I personally love this time of year, the race for valuable points and to grab one of those elusive World Surf League spots, there is so much on the line. There are always clutch performances, buzzer beaters, triumphs and heartbreak when coming so close. Securing the opportunity to host the last QS6000 on the calendar is something I'm very excited about. I want to get the women into the best waves possible for a grandstand finish.
What kind of talent pool will it attract?
With the event being the all encompassing International beach festival, the event will attract not only our World Tour surfers and Qualifying Series warriors but a whole host of elite athletes across running, ocean swimming, ironwomen and our next generation junior surfers and nippers.
Can you explain what's involved and the motivation behind it?
The Sydney International Pro is the centerpiece of the festival but I wanted to include a number of other sports and activities to round it out. We often just go to one off events staying in our own bubble, but this is an opportunity to include other sports that celebrate our beach culture that I love and wish to showcase.
The event is mobile with the base at the Alley and backup sites of Cronulla Point and Shark Island. It is important for the future of women's surfing to have the opportunity to be in quality waves so having the three options should cover it depending on the swells. Shark Island can be amazing but would present a huge step up for Qualifying Series competitors as can Cronulla Point if a big swell hits and the Alley is not clean.
What do you see as the role of events like this in the development of women's surfing, and why?
I want to play my part in helping to continue to grow the sport so it can gather more momentum for the next generation. I believe that if there are more quality platforms for the women to compete in, it can only lead to the performance level continually rising. It will create a bright future for the sport.
How involved are you in the planning of this?
This has been a project of mine that I have had the concept for for quite a while. Now that I have my amazing team at Fitzgibbons International up and running, we can breathe life into the ideas and make them a reality. The entire team along with Surfing NSW and Sutherland Shire Council have a great work ethic and enthusiasm and want to bring the best possible event together for both athlete and spectator. Running an event like the Sydney International Beach Festival would not be possible without the great support of partners such as Jewel, Samsung, Coco Joy, Piping Hot, Blue Dinosaur, Ohana and Canon.
What would success with the event look like, and mean for you?
It would mean so much to the Fitzgibbons International Team and I to pull off a successful event in our first year. To see people come together with families and friends and have a great time being healthy and active while supporting and cheering for our world-class surfers and other athletes would just be a dream to see.
What have been the biggest changes in women's pro surfing since you started as a grom?

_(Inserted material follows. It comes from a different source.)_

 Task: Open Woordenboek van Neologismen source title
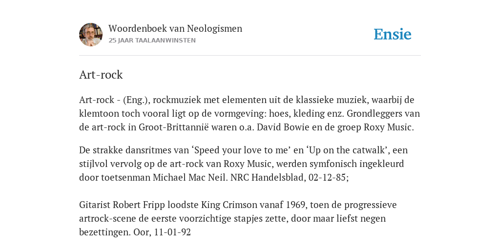175,28
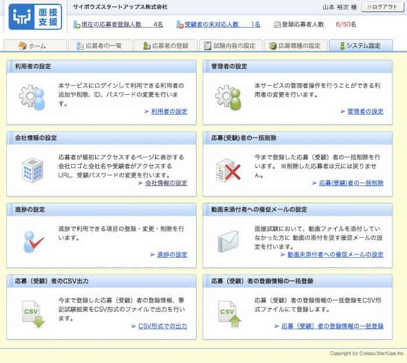Select the 試験内容の設定 tab

230,46
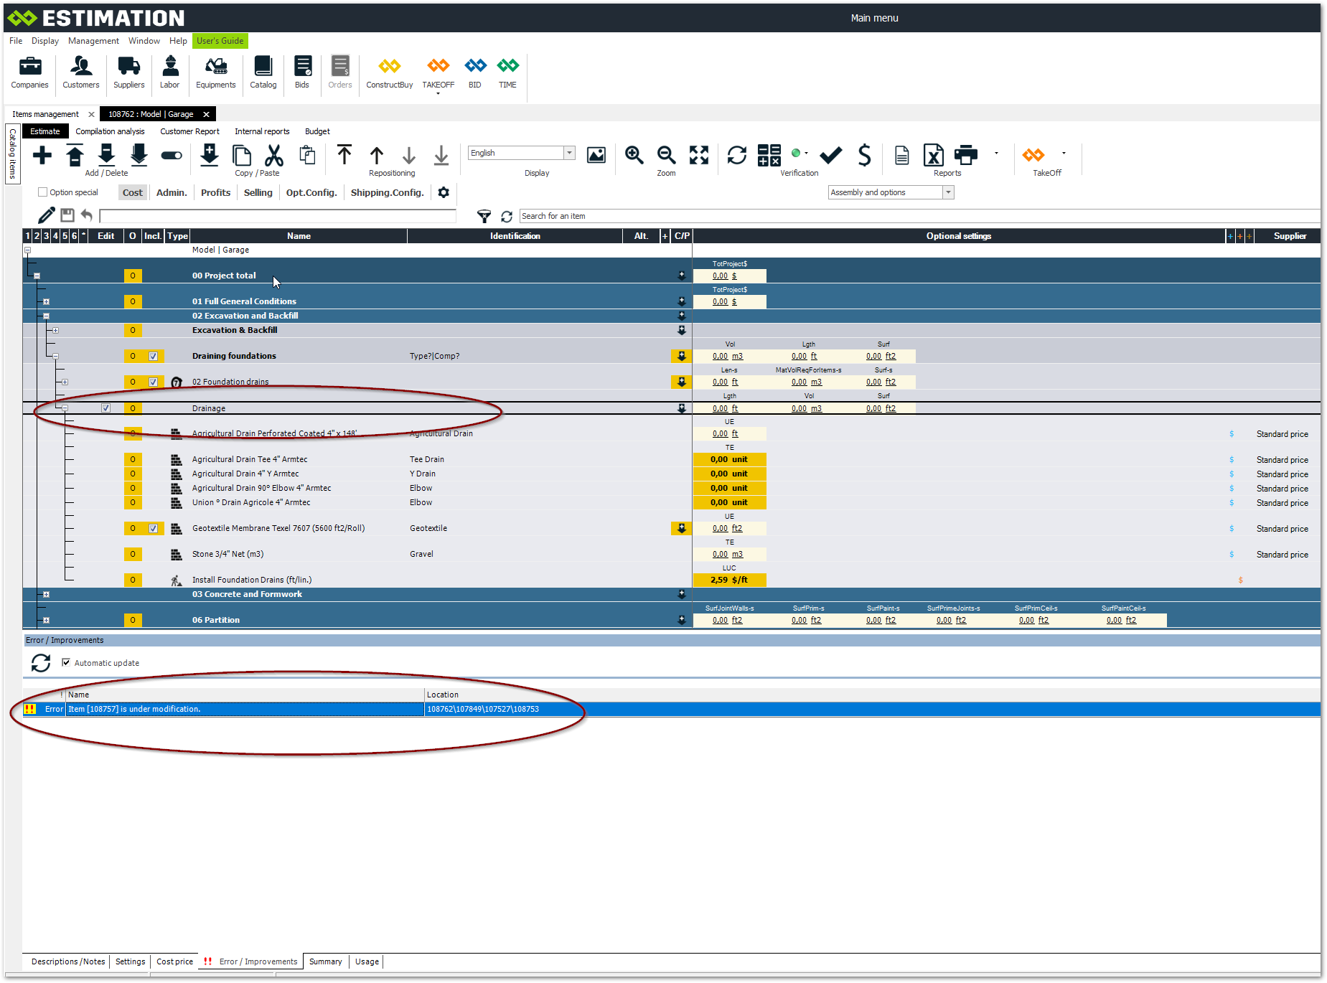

There has been so much change in the sport of women's surfing since my time as a grom. There has been prize money increases, improved working conditions and athlete care. The performance level has risen year after year, which is a credit to past and present generations. The hunger, desire and respected competitive rivalries drive everyone to be their best. The evolution of webcasts has brought surfing to a broader community and I've seen the fan base grow since I was a young grommie.
We have most importantly seen a dramatic rise of young girls and women taking up surfing, which gives us a bigger gene pool to uncover that next superstar and future World Champion. All this momentum couldn't come at a better time with surfing to debut in the Olympic games -- and that's before wave pool technology begins to take root. Who knows what will happen next?
What do you think women's pro surfing needs the most right now?
More events in amazing waves. Developing our skills in incredible waves will give us more and more opportunity to grow and take our surfing to the next level. More structure to the schedule would be awesome too, maybe one qualifying event at the start of each month and one World Tour event at the end of each month. With December off for a pre-season to start the new year strong and fresh.